[Records drawn from a dataset]
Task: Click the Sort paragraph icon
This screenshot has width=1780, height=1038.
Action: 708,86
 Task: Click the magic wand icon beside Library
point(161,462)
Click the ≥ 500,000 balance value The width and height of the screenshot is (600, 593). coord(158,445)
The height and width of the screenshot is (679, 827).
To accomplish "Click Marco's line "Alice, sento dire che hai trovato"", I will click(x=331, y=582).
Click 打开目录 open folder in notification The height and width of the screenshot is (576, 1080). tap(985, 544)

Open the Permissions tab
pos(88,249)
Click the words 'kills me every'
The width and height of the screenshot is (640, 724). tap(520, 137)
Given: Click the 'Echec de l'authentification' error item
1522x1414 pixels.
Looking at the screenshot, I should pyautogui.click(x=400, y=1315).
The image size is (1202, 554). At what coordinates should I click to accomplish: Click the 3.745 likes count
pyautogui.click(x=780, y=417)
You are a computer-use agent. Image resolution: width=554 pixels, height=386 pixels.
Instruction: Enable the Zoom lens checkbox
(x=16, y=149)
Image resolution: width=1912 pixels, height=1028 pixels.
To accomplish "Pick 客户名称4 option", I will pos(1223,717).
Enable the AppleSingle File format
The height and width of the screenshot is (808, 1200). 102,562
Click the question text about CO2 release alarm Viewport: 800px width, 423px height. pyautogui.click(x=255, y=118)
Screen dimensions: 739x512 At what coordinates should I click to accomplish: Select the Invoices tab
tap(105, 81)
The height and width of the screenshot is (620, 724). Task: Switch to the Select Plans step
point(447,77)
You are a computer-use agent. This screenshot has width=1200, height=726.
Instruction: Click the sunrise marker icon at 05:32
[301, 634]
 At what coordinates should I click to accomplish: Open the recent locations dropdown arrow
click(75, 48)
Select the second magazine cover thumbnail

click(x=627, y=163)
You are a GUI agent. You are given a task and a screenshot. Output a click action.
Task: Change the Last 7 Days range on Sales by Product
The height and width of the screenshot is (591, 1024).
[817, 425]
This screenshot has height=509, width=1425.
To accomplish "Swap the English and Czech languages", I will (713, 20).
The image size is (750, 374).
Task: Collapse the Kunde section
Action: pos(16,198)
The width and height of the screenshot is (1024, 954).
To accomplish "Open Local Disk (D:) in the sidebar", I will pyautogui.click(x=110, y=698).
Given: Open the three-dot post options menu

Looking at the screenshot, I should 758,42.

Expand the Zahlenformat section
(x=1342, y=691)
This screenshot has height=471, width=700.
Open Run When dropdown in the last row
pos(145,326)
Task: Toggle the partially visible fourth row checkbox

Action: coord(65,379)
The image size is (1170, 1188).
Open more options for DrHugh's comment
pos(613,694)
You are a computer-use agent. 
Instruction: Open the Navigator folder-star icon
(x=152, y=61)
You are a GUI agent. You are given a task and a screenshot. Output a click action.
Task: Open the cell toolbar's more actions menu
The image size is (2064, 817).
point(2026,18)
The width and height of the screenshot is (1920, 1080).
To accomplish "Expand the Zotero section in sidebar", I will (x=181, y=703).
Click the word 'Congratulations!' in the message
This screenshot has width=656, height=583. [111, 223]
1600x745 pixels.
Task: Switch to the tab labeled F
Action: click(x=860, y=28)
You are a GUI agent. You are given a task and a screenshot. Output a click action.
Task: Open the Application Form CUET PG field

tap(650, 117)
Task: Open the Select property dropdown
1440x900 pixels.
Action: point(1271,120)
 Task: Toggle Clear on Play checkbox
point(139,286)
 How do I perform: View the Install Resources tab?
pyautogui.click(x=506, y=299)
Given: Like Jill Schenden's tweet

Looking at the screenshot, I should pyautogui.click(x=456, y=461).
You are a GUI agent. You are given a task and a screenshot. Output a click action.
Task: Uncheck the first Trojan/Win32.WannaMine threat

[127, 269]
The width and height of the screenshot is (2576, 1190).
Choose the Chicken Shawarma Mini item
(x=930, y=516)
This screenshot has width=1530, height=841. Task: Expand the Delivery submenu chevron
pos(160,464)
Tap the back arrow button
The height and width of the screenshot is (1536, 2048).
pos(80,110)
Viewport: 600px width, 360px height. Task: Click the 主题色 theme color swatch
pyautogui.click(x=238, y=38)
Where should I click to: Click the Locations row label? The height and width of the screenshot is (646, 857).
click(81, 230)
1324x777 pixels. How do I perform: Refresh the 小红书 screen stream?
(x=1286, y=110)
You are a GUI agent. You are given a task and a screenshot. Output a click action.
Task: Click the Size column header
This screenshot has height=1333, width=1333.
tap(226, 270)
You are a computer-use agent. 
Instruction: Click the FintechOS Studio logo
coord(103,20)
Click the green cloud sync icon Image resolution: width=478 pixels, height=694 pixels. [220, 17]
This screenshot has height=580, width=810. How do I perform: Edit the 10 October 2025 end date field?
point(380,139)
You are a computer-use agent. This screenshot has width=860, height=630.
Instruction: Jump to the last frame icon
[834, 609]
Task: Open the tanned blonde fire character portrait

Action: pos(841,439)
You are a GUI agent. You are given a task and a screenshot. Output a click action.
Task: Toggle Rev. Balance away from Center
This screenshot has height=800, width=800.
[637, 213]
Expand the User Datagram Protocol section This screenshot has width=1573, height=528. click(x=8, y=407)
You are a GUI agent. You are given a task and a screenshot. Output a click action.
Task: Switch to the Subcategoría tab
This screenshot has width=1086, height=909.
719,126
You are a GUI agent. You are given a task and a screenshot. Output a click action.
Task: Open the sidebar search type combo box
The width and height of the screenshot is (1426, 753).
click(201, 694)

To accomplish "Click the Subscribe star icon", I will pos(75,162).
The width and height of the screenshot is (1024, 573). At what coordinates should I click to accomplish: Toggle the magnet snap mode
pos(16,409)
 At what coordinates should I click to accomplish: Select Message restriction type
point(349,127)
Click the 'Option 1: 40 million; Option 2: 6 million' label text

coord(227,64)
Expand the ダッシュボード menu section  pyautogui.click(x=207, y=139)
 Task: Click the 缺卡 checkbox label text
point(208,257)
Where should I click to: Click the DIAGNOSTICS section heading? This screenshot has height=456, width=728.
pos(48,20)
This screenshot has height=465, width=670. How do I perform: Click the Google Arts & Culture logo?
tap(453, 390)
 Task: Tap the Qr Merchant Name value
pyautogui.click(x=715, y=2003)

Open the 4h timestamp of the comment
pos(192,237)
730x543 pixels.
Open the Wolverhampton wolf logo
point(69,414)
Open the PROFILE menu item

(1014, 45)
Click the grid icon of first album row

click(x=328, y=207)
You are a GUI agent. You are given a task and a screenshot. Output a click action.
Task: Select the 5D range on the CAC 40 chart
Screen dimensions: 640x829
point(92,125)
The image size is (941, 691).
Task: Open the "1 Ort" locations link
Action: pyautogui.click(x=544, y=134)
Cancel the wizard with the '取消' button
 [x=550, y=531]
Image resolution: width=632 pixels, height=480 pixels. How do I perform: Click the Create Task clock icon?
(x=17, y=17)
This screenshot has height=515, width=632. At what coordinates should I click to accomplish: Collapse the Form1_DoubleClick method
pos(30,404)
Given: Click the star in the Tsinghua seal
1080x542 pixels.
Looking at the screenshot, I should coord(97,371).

= YOUR ASSIGNMENT =
Quote every line of the data, word for word.

= ANSWER TO THE PROBLEM =
Task: Click the Sort paragraph icon
This screenshot has width=1780, height=1038.
Action: 708,86
 Task: Click the magic wand icon beside Library
point(161,462)
Click the ≥ 500,000 balance value The width and height of the screenshot is (600, 593). coord(158,445)
The height and width of the screenshot is (679, 827).
To accomplish "Click Marco's line "Alice, sento dire che hai trovato"", I will click(x=331, y=582).
Click 打开目录 open folder in notification The height and width of the screenshot is (576, 1080). tap(985, 544)

Open the Permissions tab
pos(88,249)
Click the words 'kills me every'
The width and height of the screenshot is (640, 724). tap(520, 137)
Given: Click the 'Echec de l'authentification' error item
1522x1414 pixels.
Looking at the screenshot, I should pyautogui.click(x=400, y=1315).
The image size is (1202, 554). At what coordinates should I click to accomplish: Click the 3.745 likes count
pyautogui.click(x=780, y=417)
You are a computer-use agent. Image resolution: width=554 pixels, height=386 pixels.
Instruction: Enable the Zoom lens checkbox
(x=16, y=149)
Image resolution: width=1912 pixels, height=1028 pixels.
To accomplish "Pick 客户名称4 option", I will pos(1223,717).
Enable the AppleSingle File format
The height and width of the screenshot is (808, 1200). 102,562
Click the question text about CO2 release alarm Viewport: 800px width, 423px height. pyautogui.click(x=255, y=118)
Screen dimensions: 739x512 At what coordinates should I click to accomplish: Select the Invoices tab
tap(105, 81)
The height and width of the screenshot is (620, 724). Task: Switch to the Select Plans step
point(447,77)
You are a computer-use agent. This screenshot has width=1200, height=726.
Instruction: Click the sunrise marker icon at 05:32
[301, 634]
 At what coordinates should I click to accomplish: Open the recent locations dropdown arrow
click(75, 48)
Select the second magazine cover thumbnail

click(x=627, y=163)
You are a GUI agent. You are given a task and a screenshot. Output a click action.
Task: Change the Last 7 Days range on Sales by Product
The height and width of the screenshot is (591, 1024).
[817, 425]
This screenshot has height=509, width=1425.
To accomplish "Swap the English and Czech languages", I will (713, 20).
The image size is (750, 374).
Task: Collapse the Kunde section
Action: pos(16,198)
The width and height of the screenshot is (1024, 954).
To accomplish "Open Local Disk (D:) in the sidebar", I will pyautogui.click(x=110, y=698).
Given: Open the three-dot post options menu

Looking at the screenshot, I should 758,42.

Expand the Zahlenformat section
(x=1342, y=691)
This screenshot has height=471, width=700.
Open Run When dropdown in the last row
pos(145,326)
Task: Toggle the partially visible fourth row checkbox

Action: coord(65,379)
The image size is (1170, 1188).
Open more options for DrHugh's comment
pos(613,694)
You are a computer-use agent. 
Instruction: Open the Navigator folder-star icon
(x=152, y=61)
You are a GUI agent. You are given a task and a screenshot. Output a click action.
Task: Open the cell toolbar's more actions menu
The image size is (2064, 817).
point(2026,18)
The width and height of the screenshot is (1920, 1080).
To accomplish "Expand the Zotero section in sidebar", I will (x=181, y=703).
Click the word 'Congratulations!' in the message
This screenshot has width=656, height=583. [111, 223]
1600x745 pixels.
Task: Switch to the tab labeled F
Action: click(x=860, y=28)
You are a GUI agent. You are given a task and a screenshot. Output a click action.
Task: Open the Application Form CUET PG field

tap(650, 117)
Task: Open the Select property dropdown
1440x900 pixels.
Action: point(1271,120)
 Task: Toggle Clear on Play checkbox
point(139,286)
 How do I perform: View the Install Resources tab?
pyautogui.click(x=506, y=299)
Given: Like Jill Schenden's tweet

Looking at the screenshot, I should pyautogui.click(x=456, y=461).
You are a GUI agent. You are given a task and a screenshot. Output a click action.
Task: Uncheck the first Trojan/Win32.WannaMine threat

[127, 269]
The width and height of the screenshot is (2576, 1190).
Choose the Chicken Shawarma Mini item
(x=930, y=516)
This screenshot has width=1530, height=841. Task: Expand the Delivery submenu chevron
pos(160,464)
Tap the back arrow button
The height and width of the screenshot is (1536, 2048).
pos(80,110)
Viewport: 600px width, 360px height. Task: Click the 主题色 theme color swatch
pyautogui.click(x=238, y=38)
Where should I click to: Click the Locations row label? The height and width of the screenshot is (646, 857).
click(81, 230)
1324x777 pixels. How do I perform: Refresh the 小红书 screen stream?
(x=1286, y=110)
You are a GUI agent. You are given a task and a screenshot. Output a click action.
Task: Click the Size column header
This screenshot has height=1333, width=1333.
tap(226, 270)
You are a computer-use agent. 
Instruction: Click the FintechOS Studio logo
coord(103,20)
Click the green cloud sync icon Image resolution: width=478 pixels, height=694 pixels. [220, 17]
This screenshot has height=580, width=810. How do I perform: Edit the 10 October 2025 end date field?
point(380,139)
You are a computer-use agent. This screenshot has width=860, height=630.
Instruction: Jump to the last frame icon
[834, 609]
Task: Open the tanned blonde fire character portrait

Action: pos(841,439)
You are a GUI agent. You are given a task and a screenshot. Output a click action.
Task: Toggle Rev. Balance away from Center
This screenshot has height=800, width=800.
[637, 213]
Expand the User Datagram Protocol section This screenshot has width=1573, height=528. click(x=8, y=407)
You are a GUI agent. You are given a task and a screenshot. Output a click action.
Task: Switch to the Subcategoría tab
This screenshot has width=1086, height=909.
719,126
You are a GUI agent. You are given a task and a screenshot. Output a click action.
Task: Open the sidebar search type combo box
The width and height of the screenshot is (1426, 753).
click(201, 694)

To accomplish "Click the Subscribe star icon", I will pos(75,162).
The width and height of the screenshot is (1024, 573). At what coordinates should I click to accomplish: Toggle the magnet snap mode
pos(16,409)
 At what coordinates should I click to accomplish: Select Message restriction type
point(349,127)
Click the 'Option 1: 40 million; Option 2: 6 million' label text

coord(227,64)
Expand the ダッシュボード menu section  pyautogui.click(x=207, y=139)
 Task: Click the 缺卡 checkbox label text
point(208,257)
Where should I click to: Click the DIAGNOSTICS section heading? This screenshot has height=456, width=728.
pos(48,20)
This screenshot has height=465, width=670. How do I perform: Click the Google Arts & Culture logo?
tap(453, 390)
 Task: Tap the Qr Merchant Name value
pyautogui.click(x=715, y=2003)

Open the 4h timestamp of the comment
pos(192,237)
730x543 pixels.
Open the Wolverhampton wolf logo
point(69,414)
Open the PROFILE menu item

(1014, 45)
Click the grid icon of first album row

click(x=328, y=207)
You are a GUI agent. You are given a task and a screenshot. Output a click action.
Task: Select the 5D range on the CAC 40 chart
Screen dimensions: 640x829
point(92,125)
The image size is (941, 691).
Task: Open the "1 Ort" locations link
Action: pyautogui.click(x=544, y=134)
Cancel the wizard with the '取消' button
 [x=550, y=531]
Image resolution: width=632 pixels, height=480 pixels. How do I perform: Click the Create Task clock icon?
(x=17, y=17)
This screenshot has height=515, width=632. At what coordinates should I click to accomplish: Collapse the Form1_DoubleClick method
pos(30,404)
Given: Click the star in the Tsinghua seal
1080x542 pixels.
Looking at the screenshot, I should coord(97,371).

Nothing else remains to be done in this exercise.